Terms and Conditions der Anbieter von KI-Einwendungen sowie die Lizenzvereinbarungen müssen geprüft und eingehalten werden. Unternehmen sollten darauf achten, welche Rechte sich die Anbieter der KI-Anwendungen an den Prompts einräumen lassen und wie es sich mit der kommerziellen Verwertung der Outputs verhält. Ausserdem unterscheidet ChatGPT z.B. private und gewerbliche Nutzung und verlangt eine «Corporate Membership» für Arbeitgeber.

«Als Nutzer hat man keinen näheren Einblick in die Trainingsdaten.»
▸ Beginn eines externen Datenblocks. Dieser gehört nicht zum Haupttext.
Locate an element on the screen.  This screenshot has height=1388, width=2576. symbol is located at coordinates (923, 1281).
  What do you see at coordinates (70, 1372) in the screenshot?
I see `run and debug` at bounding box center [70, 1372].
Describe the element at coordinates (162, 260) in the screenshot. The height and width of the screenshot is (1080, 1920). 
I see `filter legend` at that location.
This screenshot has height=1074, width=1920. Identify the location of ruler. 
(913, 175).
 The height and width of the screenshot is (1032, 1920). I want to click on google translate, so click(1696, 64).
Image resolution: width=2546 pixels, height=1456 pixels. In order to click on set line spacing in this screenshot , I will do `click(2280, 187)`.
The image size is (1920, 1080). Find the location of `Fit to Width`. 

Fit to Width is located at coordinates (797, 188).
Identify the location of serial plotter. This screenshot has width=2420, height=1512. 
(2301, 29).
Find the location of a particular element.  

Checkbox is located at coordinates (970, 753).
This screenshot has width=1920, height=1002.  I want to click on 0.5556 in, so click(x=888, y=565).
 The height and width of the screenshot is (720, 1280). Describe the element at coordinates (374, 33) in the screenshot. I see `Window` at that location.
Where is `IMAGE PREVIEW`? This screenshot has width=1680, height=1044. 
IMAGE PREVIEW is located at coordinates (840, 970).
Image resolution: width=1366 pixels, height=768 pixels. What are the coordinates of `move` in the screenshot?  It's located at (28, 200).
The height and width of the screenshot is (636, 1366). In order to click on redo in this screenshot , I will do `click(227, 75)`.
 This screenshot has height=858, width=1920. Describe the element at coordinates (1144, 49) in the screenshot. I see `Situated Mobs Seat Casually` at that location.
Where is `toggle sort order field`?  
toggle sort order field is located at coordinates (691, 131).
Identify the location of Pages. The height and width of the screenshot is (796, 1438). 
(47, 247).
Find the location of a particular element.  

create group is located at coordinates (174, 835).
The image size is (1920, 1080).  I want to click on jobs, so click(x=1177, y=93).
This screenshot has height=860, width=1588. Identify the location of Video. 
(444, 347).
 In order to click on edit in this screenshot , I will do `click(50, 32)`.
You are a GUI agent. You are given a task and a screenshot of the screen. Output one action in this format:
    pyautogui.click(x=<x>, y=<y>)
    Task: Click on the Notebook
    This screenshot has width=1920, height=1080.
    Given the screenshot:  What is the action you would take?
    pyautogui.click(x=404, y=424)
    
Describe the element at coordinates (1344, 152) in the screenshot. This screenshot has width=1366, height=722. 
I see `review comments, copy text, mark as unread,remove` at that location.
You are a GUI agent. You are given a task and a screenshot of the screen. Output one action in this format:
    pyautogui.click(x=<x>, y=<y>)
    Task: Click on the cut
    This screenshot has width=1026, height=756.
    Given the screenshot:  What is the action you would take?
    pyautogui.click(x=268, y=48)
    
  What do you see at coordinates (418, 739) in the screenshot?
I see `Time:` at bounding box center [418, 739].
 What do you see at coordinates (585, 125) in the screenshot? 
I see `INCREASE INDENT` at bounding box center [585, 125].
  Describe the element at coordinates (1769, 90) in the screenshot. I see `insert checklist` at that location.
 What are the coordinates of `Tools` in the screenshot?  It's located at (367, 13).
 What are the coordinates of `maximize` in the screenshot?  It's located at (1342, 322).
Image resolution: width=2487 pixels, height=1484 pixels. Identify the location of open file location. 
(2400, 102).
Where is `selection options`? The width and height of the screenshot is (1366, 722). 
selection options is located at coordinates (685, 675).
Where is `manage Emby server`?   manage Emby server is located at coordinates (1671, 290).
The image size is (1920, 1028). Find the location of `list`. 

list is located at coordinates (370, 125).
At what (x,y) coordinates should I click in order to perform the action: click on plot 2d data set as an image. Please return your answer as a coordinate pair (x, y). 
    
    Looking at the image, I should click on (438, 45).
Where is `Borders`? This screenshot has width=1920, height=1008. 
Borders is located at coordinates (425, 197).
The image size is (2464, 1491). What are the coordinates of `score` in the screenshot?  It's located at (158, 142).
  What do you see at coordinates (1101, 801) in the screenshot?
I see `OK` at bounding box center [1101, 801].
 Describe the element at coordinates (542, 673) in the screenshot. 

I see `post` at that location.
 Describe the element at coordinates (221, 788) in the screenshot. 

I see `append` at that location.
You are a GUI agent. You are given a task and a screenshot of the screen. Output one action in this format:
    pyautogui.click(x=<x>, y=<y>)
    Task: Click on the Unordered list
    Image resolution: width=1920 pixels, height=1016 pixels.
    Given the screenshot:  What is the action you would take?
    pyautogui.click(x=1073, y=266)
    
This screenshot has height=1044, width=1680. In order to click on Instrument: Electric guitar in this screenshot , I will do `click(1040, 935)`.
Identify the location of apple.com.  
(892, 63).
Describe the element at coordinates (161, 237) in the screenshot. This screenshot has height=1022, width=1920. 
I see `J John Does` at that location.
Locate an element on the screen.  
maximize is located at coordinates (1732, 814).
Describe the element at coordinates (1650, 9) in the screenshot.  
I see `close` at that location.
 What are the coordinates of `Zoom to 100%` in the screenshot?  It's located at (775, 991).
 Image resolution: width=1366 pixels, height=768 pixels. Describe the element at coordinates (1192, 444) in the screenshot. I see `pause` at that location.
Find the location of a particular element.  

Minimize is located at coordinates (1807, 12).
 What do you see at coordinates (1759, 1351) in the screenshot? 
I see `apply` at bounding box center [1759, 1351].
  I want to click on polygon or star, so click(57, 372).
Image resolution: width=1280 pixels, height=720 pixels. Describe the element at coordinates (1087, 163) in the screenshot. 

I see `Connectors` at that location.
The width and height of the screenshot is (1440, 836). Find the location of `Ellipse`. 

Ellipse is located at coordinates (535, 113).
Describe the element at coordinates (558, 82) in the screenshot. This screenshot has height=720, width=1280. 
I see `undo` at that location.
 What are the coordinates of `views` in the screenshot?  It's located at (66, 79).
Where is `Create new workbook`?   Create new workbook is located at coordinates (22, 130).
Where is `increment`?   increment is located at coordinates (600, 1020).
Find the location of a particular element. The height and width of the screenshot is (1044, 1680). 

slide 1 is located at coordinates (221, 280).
Es gibt also einige Stolpersteine bei der Nutzung von ChatGPT in Unternehmen. Bereits wird deshalb auch schon vereinzelt der Ruf laut, ihn für die Nutzung in Unternehmen zu verbieten. Kann man das überhaupt?
Ich finde es nicht sinnvoll, ChatGPT zu verbieten. Ich würde eher dazu raten, die eigenen Mitarbeiter zu schulen.

Und wie konkret?
Wir müssen alle lernen, wie wir unsere Suchanfragen und Befehle an ChatGPT und die vielen anderen generativen KI-Tools (z.B. DALL-E oder Midjourney für KI-generierte Bilder) möglichst präzise und für die KI erkennbar formulieren, um einen qualitativ hochwertigen und verwertbaren Output zu erzielen. Die Mitarbeiter müssen dafür sensibilisiert werden, dass der Output von ChatGPT & Co. kritisch hinterfragt werden muss. Die Fakten müssen selbst recherchiert werden, da der Output unvollständig oder gar falsch sein kann. Des Weiteren würde ich die Mitarbeiter aufklären, was für ein rechtssicheres Prompting notwendig ist, d.h. über Themen wie Datenschutz und Betriebs- und Geschäftsgeheimnisse informieren.